Instruction -> Render everything from the line containing "Oh. Hi, Mark! (100, 690)" down to the line containing "Heh. (148, 768)", inclusive, as a Markdown table with the columns Row and Entry, one line of the data per row, skipping blank lines.

Interface element data:
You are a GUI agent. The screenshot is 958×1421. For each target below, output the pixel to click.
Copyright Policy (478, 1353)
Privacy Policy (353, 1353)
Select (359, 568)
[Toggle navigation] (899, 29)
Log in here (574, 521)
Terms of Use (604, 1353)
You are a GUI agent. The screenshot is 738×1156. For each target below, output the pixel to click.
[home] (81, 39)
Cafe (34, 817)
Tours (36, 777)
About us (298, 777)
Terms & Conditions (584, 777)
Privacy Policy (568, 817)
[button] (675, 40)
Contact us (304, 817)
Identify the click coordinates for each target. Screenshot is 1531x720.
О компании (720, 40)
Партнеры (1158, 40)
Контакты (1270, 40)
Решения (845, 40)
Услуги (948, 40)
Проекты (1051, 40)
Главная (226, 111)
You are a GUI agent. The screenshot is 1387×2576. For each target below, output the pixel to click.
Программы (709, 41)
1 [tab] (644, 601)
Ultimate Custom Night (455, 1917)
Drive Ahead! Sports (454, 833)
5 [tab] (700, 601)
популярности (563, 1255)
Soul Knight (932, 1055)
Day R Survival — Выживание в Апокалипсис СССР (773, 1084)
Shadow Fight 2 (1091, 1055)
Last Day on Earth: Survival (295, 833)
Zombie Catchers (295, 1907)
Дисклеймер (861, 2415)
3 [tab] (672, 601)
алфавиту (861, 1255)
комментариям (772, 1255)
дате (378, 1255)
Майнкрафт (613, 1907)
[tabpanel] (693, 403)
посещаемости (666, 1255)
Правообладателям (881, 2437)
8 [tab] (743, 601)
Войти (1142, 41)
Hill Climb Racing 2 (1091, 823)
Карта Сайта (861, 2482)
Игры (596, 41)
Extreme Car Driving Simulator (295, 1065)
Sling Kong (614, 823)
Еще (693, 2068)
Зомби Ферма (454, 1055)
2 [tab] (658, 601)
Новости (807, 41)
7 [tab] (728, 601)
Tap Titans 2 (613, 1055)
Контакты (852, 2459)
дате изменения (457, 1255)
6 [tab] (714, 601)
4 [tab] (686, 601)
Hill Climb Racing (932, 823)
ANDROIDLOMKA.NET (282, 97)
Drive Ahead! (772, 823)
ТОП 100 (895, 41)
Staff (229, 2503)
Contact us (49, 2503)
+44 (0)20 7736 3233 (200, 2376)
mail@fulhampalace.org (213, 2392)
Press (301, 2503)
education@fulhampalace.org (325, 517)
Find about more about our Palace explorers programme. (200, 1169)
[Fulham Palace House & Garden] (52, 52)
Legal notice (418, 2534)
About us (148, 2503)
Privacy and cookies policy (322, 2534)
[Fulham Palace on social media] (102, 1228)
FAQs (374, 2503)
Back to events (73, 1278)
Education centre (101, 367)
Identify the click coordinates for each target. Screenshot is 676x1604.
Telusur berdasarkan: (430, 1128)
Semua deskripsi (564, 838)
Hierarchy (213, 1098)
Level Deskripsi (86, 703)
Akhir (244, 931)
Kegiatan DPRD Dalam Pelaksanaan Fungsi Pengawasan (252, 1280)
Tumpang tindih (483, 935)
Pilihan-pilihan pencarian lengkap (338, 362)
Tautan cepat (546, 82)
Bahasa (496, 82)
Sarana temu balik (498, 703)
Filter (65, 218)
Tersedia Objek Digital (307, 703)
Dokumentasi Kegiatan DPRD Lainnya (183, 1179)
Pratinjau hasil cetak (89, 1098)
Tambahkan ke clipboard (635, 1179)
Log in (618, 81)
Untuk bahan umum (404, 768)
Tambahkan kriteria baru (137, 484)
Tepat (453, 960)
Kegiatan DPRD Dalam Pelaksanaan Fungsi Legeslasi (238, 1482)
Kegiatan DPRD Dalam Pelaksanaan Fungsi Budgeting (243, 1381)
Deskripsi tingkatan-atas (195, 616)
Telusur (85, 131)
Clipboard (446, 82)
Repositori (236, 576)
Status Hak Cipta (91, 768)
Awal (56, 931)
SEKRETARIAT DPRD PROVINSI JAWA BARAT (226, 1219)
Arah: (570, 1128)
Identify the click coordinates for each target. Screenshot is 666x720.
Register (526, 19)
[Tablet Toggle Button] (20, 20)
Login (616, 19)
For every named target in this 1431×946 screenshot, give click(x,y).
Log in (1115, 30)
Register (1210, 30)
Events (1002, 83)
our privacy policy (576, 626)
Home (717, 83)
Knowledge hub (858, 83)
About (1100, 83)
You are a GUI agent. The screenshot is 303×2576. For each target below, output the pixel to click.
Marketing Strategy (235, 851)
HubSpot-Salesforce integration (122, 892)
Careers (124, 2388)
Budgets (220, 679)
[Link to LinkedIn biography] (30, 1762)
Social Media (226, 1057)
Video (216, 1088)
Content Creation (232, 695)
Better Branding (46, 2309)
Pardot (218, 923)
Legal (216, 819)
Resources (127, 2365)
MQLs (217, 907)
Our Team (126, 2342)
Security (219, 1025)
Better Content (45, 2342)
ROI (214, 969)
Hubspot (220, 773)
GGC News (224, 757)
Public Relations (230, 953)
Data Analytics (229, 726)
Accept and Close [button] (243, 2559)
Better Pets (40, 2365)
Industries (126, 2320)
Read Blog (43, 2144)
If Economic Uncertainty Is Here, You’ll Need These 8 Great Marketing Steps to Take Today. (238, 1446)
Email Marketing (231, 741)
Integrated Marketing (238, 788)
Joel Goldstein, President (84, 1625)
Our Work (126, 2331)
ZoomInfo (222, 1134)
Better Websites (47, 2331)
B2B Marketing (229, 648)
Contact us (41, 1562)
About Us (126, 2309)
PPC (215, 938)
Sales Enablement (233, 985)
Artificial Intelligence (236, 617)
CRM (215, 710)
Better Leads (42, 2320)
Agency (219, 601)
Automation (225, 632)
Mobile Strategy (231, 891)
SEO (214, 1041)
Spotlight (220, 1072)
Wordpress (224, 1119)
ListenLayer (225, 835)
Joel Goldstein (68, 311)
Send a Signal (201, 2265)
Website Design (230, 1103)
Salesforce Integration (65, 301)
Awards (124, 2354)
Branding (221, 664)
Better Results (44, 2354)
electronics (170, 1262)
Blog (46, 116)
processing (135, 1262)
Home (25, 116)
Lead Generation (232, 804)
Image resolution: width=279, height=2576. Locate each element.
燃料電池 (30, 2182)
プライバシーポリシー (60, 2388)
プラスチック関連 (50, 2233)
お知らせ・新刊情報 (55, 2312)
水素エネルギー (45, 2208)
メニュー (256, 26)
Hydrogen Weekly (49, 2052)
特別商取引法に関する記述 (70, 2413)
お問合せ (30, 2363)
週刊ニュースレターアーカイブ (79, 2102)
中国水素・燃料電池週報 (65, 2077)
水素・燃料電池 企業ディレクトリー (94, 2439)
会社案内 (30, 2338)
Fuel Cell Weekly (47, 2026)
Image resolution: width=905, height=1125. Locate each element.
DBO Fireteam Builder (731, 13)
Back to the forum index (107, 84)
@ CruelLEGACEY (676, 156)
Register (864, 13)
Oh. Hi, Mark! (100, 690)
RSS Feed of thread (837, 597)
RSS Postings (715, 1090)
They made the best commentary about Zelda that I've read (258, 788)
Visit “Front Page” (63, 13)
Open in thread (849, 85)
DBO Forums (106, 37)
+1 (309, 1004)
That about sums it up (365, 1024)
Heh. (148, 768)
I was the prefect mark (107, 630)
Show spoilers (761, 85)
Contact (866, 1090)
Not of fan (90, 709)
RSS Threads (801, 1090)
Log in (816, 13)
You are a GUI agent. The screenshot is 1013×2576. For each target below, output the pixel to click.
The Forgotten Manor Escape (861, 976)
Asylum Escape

Solution for this problem ->
| Row | Entry |
|---|---|
| 1 | Oh. Hi, Mark! (100, 690) |
| 2 | RSS Feed of thread (837, 597) |
| 3 | RSS Postings (715, 1090) |
| 4 | They made the best commentary about Zelda that I've read (258, 788) |
| 5 | Visit “Front Page” (63, 13) |
| 6 | Open in thread (849, 85) |
| 7 | DBO Forums (106, 37) |
| 8 | +1 (309, 1004) |
| 9 | That about sums it up (365, 1024) |
| 10 | Heh. (148, 768) |